The production combines these poems and Dawes' performance of them with composer Kevin Simmonds' score and vocal arrangements, as well as the photography of Richard Samuel Roberts, who took portraits of black women in South Carolina in the 1920s and '30s.
"Whether it's a woman remembering the harshness of the educational system, walking miles and miles to school or a woman reflecting with irony on the young African-American men who seem to be attracted to white women," Dawes said, "it's a range of experience."
Those experiences can weigh heavy at times in both productions, Simmonds says.
"We didn't know what the audience's response would be when they saw it," Simmonds said. "It was almost like going to church; people didn't clap in between songs. But it concluded with an amen of sorts."

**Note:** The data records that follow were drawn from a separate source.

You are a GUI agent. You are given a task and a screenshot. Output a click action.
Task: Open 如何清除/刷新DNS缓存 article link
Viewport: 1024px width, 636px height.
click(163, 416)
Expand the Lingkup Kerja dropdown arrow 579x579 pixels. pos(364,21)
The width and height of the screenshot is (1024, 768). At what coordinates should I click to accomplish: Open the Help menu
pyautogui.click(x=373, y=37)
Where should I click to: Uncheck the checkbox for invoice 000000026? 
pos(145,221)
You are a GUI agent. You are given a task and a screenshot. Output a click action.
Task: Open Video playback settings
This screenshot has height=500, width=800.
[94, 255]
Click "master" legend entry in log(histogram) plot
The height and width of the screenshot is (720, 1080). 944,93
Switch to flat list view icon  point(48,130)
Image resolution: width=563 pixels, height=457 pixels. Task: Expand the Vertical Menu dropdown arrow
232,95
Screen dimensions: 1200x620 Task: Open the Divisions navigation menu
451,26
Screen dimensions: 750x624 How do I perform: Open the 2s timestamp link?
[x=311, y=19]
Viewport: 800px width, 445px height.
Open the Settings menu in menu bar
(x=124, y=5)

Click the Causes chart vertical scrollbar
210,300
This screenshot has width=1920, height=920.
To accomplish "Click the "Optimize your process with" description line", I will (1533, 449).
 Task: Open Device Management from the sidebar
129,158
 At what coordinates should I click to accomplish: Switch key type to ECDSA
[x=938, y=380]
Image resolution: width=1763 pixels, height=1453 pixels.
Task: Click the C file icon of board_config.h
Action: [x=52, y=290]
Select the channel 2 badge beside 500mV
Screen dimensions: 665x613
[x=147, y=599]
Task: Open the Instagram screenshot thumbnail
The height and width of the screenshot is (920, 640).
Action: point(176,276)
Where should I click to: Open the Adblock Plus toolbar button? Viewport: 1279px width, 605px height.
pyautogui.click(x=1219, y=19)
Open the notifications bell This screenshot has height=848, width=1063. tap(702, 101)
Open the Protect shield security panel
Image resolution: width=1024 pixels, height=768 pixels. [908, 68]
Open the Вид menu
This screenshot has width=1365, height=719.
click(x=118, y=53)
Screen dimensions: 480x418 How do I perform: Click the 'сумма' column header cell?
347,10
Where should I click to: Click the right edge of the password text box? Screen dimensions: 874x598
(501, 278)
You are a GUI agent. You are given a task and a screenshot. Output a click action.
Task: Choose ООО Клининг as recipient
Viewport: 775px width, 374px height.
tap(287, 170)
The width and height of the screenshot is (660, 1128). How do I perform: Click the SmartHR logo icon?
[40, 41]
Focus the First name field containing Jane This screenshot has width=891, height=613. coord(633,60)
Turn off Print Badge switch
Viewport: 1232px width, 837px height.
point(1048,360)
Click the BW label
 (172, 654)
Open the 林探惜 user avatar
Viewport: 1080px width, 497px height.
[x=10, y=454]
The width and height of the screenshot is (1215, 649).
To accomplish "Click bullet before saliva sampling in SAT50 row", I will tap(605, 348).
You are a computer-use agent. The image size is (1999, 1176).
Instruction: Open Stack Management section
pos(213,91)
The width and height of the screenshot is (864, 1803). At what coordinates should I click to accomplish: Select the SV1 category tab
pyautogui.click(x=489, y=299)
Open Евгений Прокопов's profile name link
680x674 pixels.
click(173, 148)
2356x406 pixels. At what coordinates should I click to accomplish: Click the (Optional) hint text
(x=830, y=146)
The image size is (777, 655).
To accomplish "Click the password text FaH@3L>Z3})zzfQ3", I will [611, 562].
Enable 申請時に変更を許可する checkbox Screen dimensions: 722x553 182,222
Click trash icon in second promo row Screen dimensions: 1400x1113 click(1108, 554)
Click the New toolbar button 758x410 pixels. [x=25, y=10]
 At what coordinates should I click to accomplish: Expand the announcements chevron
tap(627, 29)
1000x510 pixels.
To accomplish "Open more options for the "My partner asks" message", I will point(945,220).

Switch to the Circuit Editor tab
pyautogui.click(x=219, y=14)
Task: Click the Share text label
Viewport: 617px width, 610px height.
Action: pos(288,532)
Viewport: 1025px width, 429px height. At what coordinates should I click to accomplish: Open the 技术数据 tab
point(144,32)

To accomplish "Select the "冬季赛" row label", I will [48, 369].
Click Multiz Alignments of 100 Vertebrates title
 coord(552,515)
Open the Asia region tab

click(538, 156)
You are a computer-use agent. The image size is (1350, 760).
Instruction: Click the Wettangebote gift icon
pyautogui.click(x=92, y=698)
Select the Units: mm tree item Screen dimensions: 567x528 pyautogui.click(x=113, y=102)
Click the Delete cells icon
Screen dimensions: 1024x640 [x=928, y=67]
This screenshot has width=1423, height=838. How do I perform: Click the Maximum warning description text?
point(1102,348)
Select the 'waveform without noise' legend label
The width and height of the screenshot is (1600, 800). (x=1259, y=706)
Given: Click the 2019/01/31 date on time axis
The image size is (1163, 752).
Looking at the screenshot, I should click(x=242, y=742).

"HOPE" shares both that emotional resonance and the multimedia approach.
Produced by the Pulitzer Center on Crisis Reporting, the new production chronicles those with HIV/AIDS in Jamaica, where Dawes grew up. Combining Dawes' poems, Simmonds' music and the photography of Joshua Cogan, a multimedia Web version of the performance ( LiveHopeLove.com) was recently nominated for an Emmy Award. The production features performers from the Carolinas.
"They're poems; they're not journalistic pieces," Dawes said. "It turns experience into something beautiful; and beautiful, not like pretty."
"There are times when I have to stop," Simmonds said. "When I'm singing these poems, sometimes it hits me, these are real people, it's not an abstraction."
Performed back-to-back, the productions are potentially draining, but Simmonds thinks the payoff is worth it.
"The photos, the music, the poems will lift you up, bring you back down to reality, lift you up, bring you down, and at the end, ideally, really bring you up," he said.